American call center company

Founded in 2012, Expert Global Solutions, Inc. (EGS, formerly NCO Group), based in Plano, Texas, was a privately owned business process outsourcing company. It is a holding company for NCO Group and APAC Customer Services, Inc. (APAC), providers of business process outsourcing services. NCO provides accounts receivable management (ARM) services, and APAC provides customer relationship management (CRM) services. EGS has over 100 locations with more than 42,000 employees. EGS was previously owned by One Equity Partners (OEP), the private investment arm of JP Morgan Chase & Co.

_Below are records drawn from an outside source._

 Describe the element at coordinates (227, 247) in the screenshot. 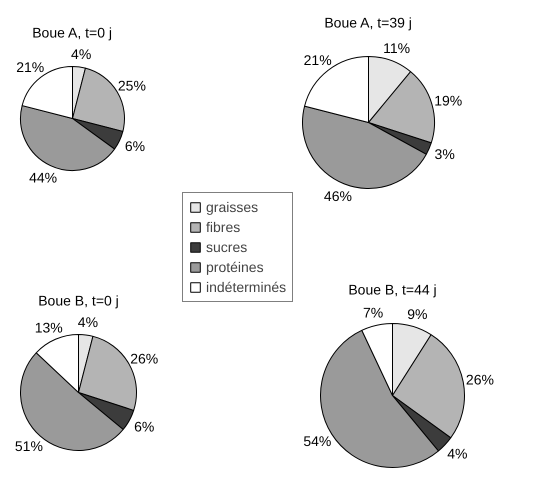

I see `legend-label: sucres` at that location.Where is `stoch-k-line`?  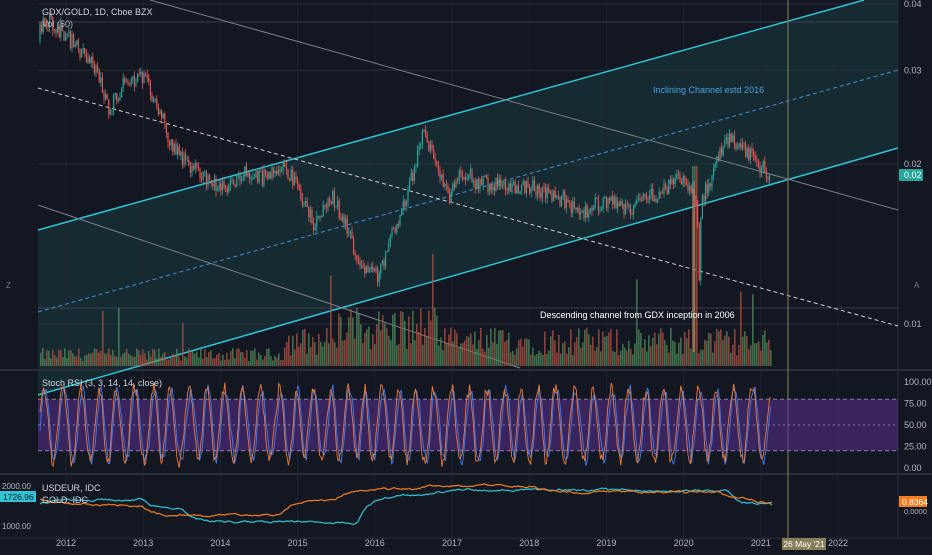 stoch-k-line is located at coordinates (405, 425).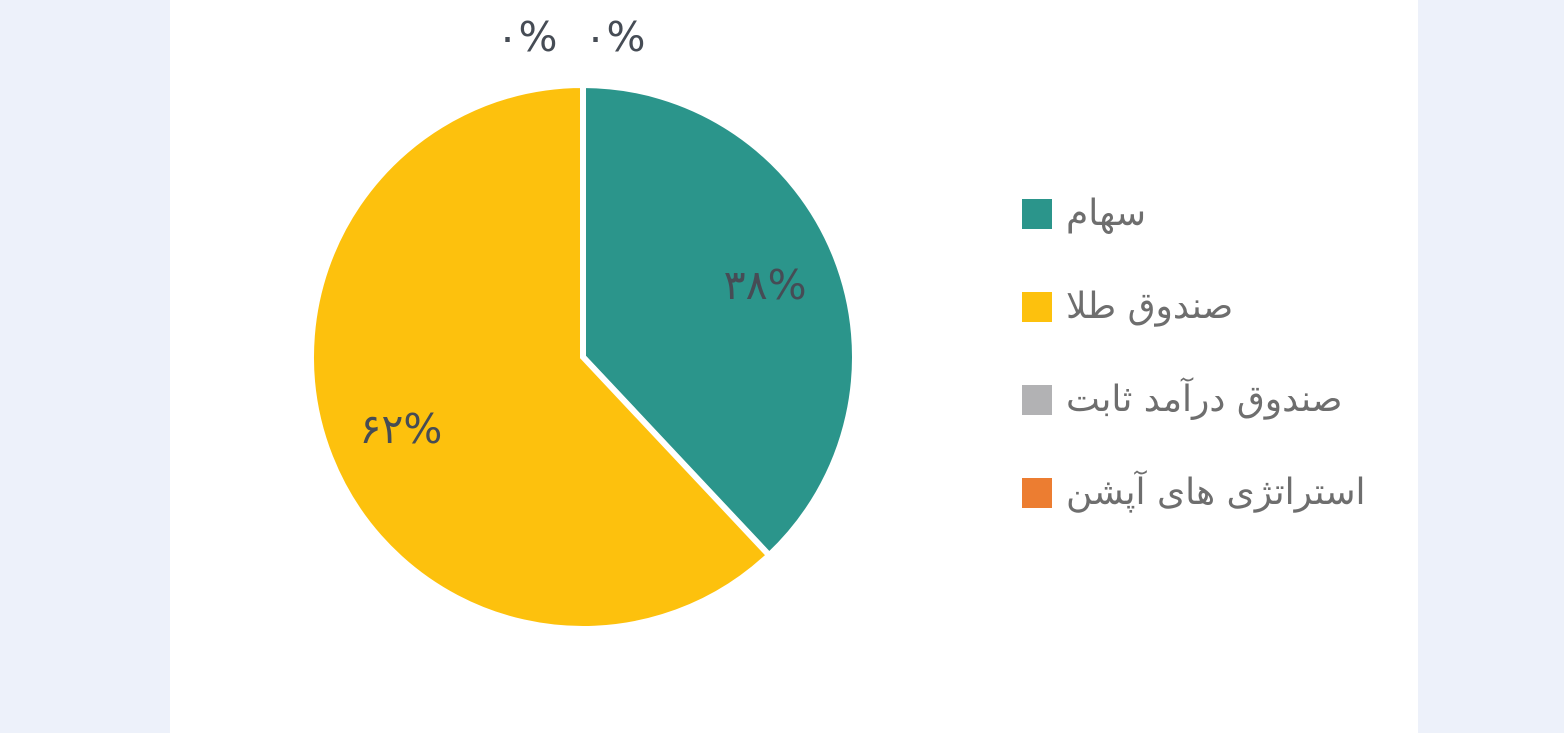 This screenshot has height=733, width=1564. I want to click on legend-item-fixed-income-fund: صندوق درآمد ثابت, so click(1194, 400).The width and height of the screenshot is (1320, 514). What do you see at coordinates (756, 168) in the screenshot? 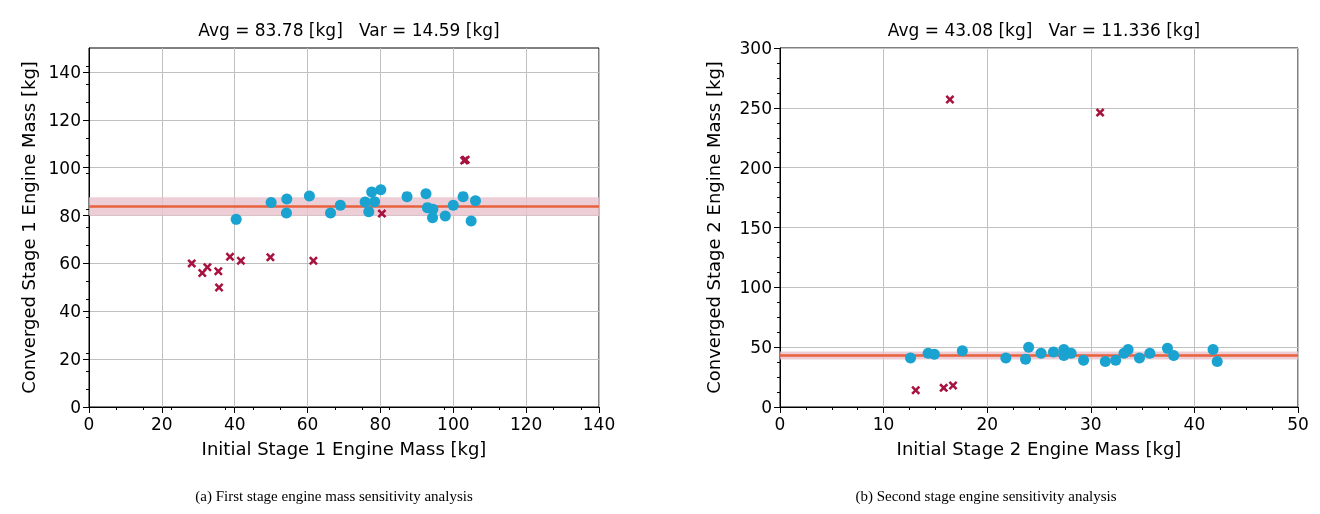
I see `y-tick-label: 200` at bounding box center [756, 168].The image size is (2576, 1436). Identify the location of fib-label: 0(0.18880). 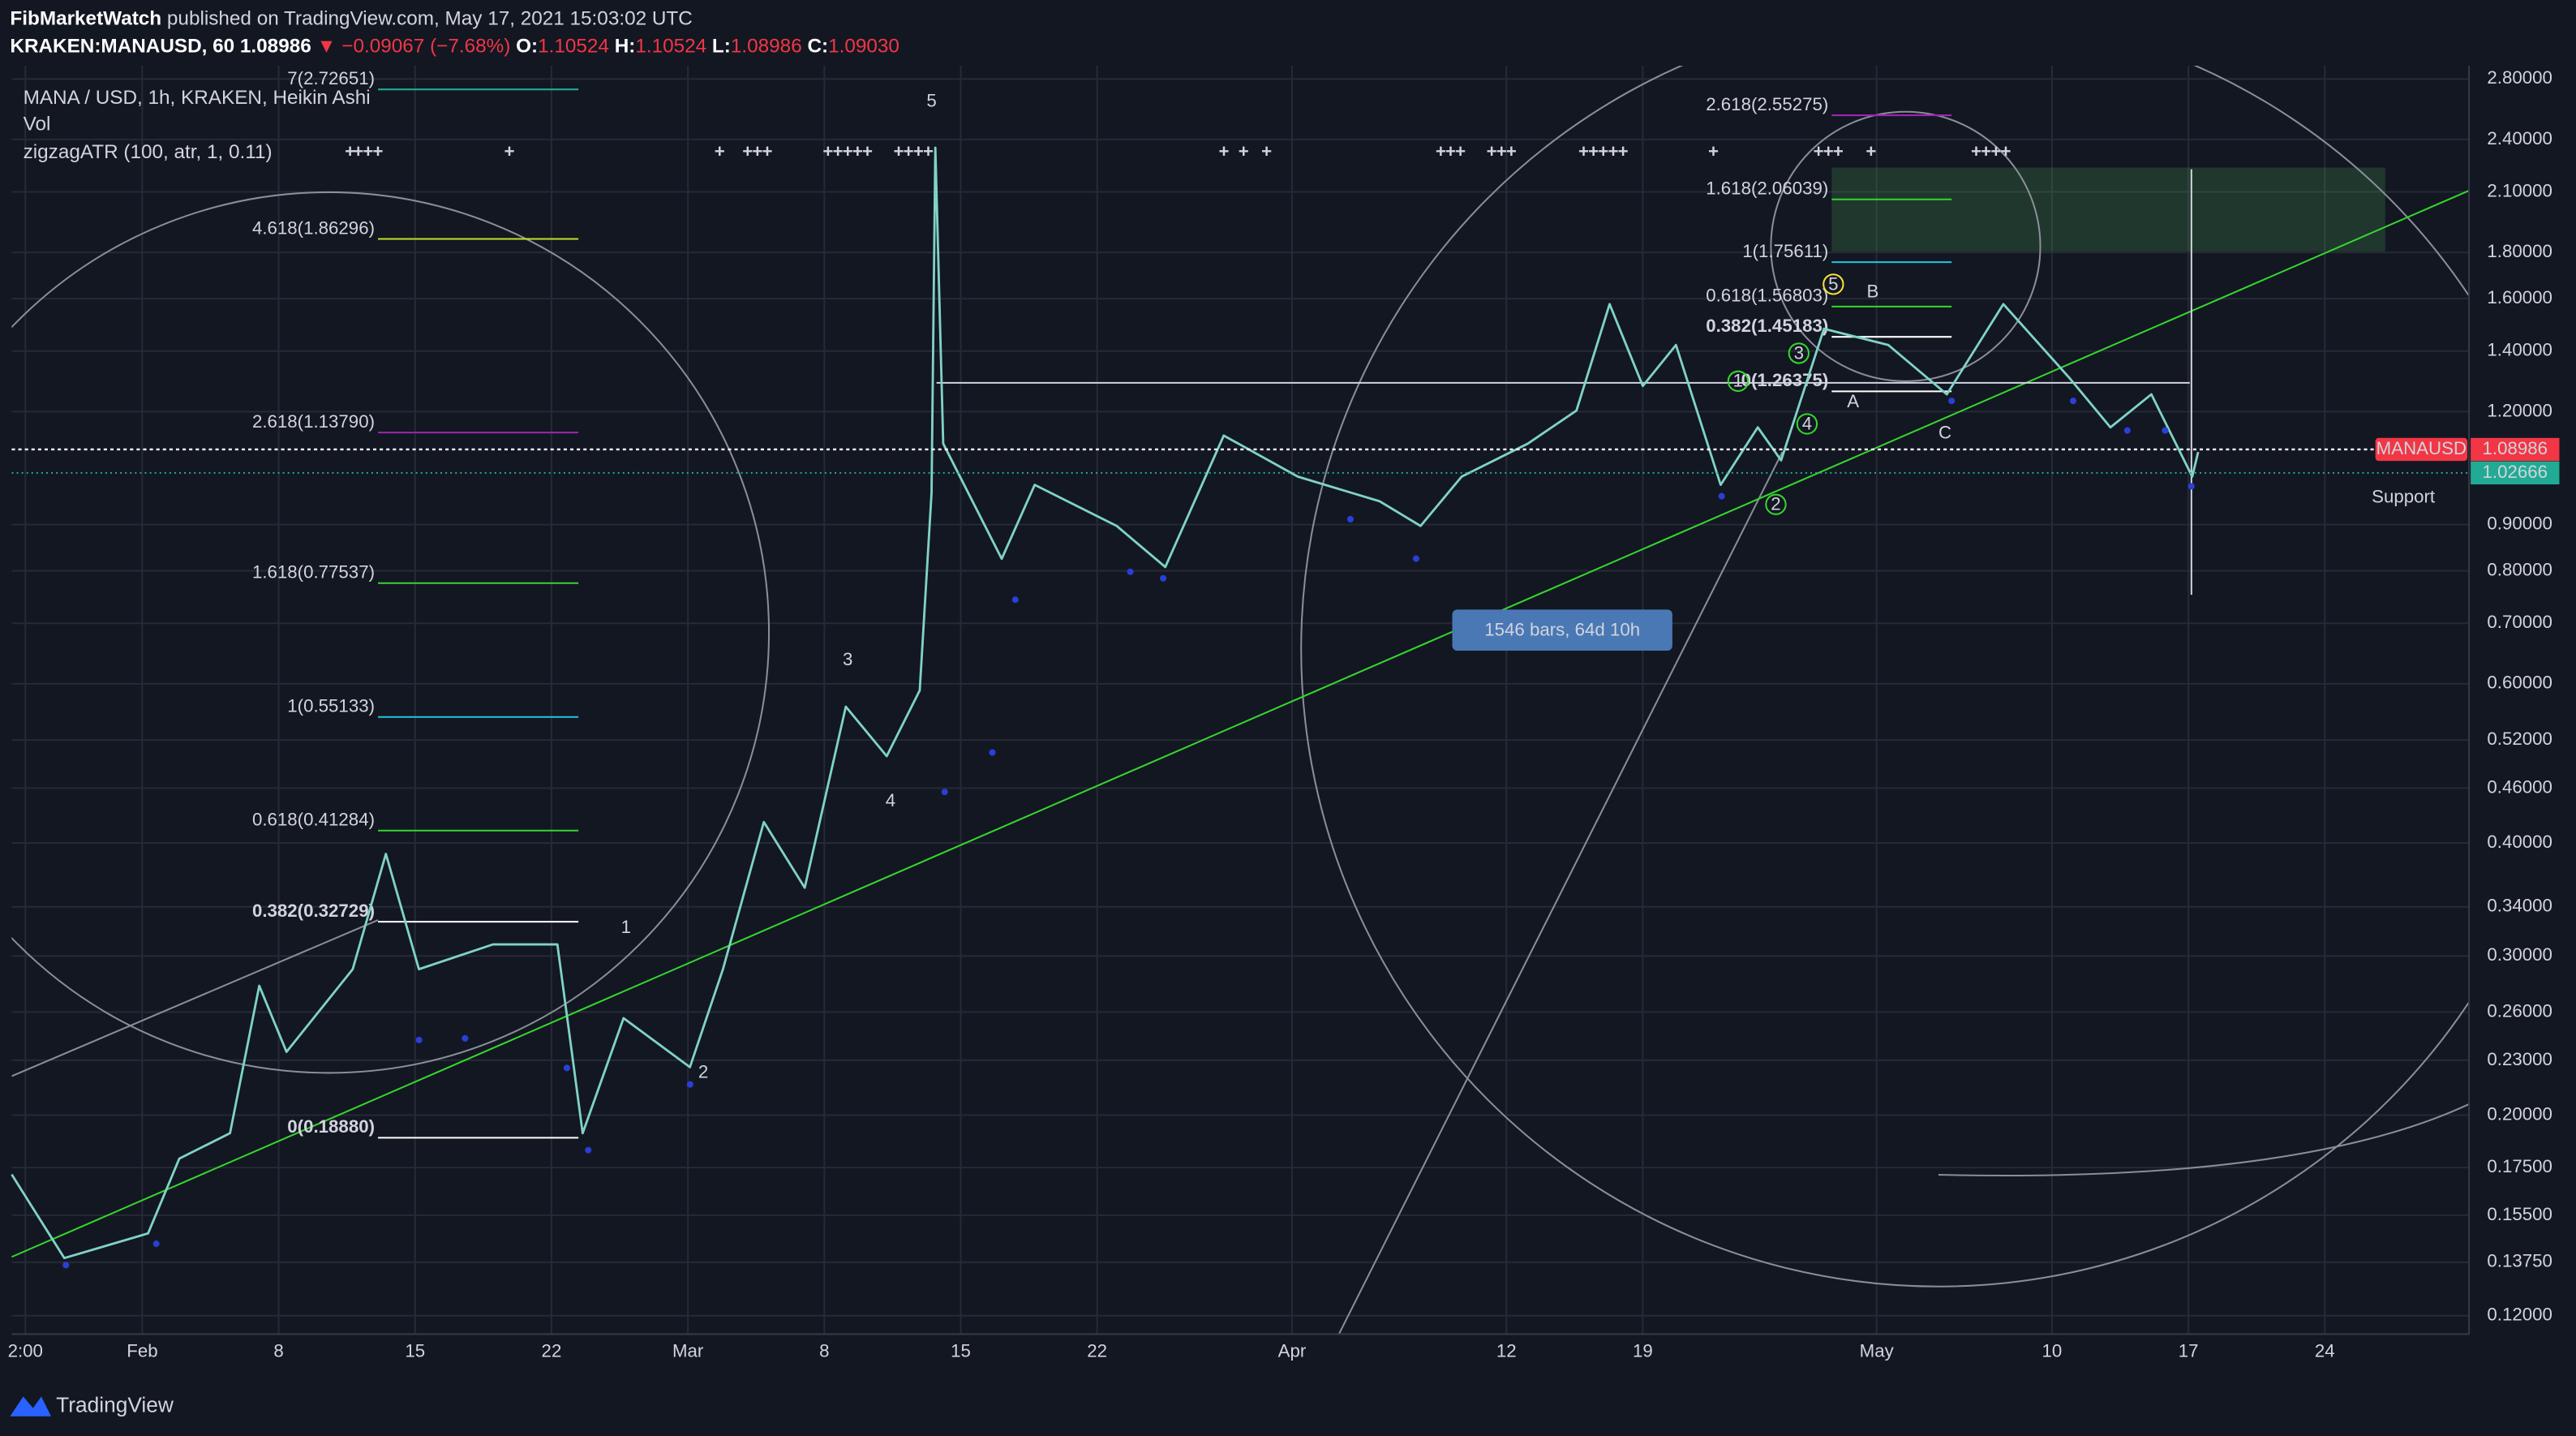
(331, 1126).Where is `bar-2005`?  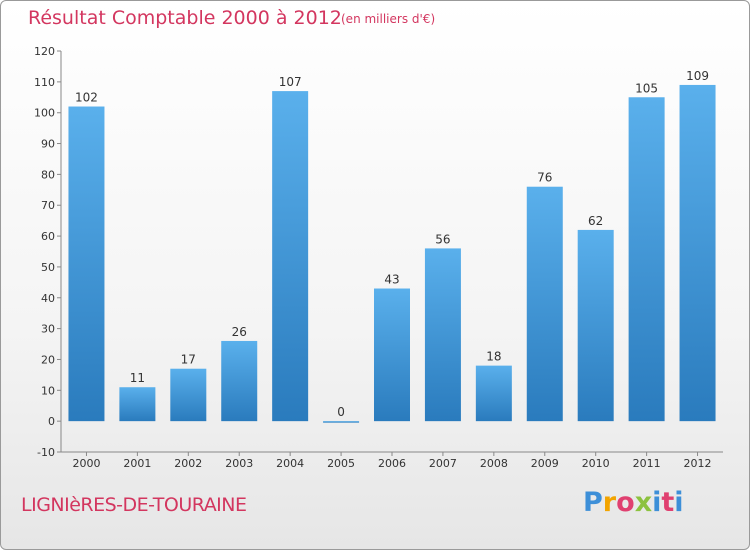
bar-2005 is located at coordinates (342, 422). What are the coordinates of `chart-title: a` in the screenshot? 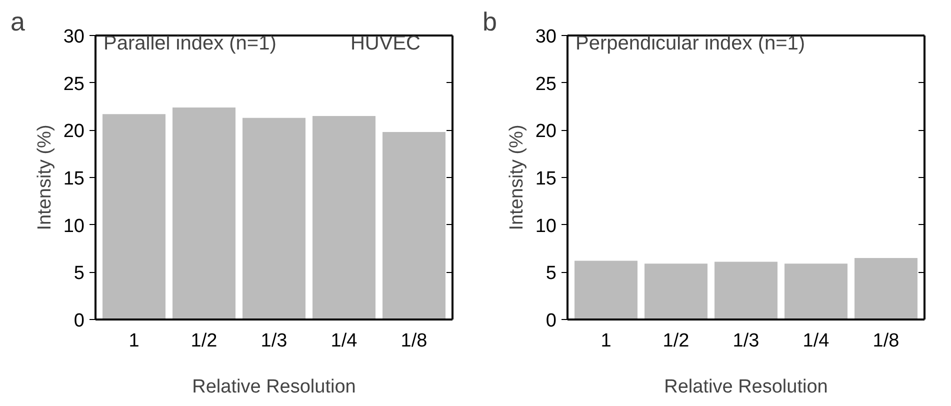 It's located at (18, 21).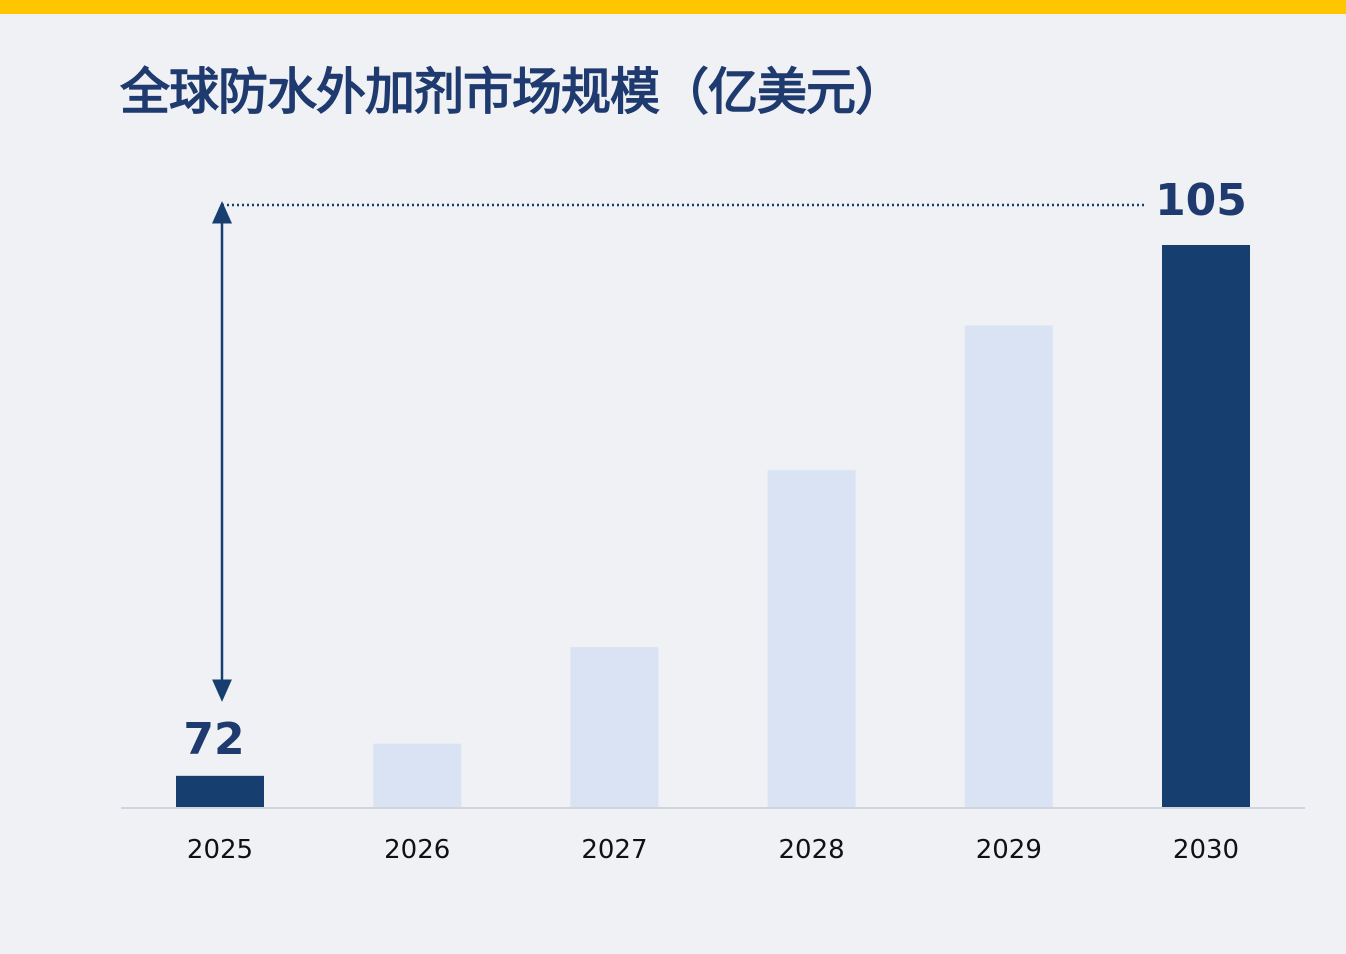 Image resolution: width=1346 pixels, height=954 pixels. Describe the element at coordinates (812, 850) in the screenshot. I see `x-tick-label: 2028` at that location.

In 2016, the company was acquired by Alorica Inc, a California-based customer service company.

== History ==
Previously known as NCO Group, the company was purchased by APAC Customer Services in April 2012 and rebranded as Expert Global Solutions. One Equity Partners acquired APAC Customer Services in July 2011.

Alorica, the parent company of Expert Global Solutions, after its acquisition in June 2016

A portfolio company of One Equity Partners, Expert Global Solutions was acquired by Alorica in 2016.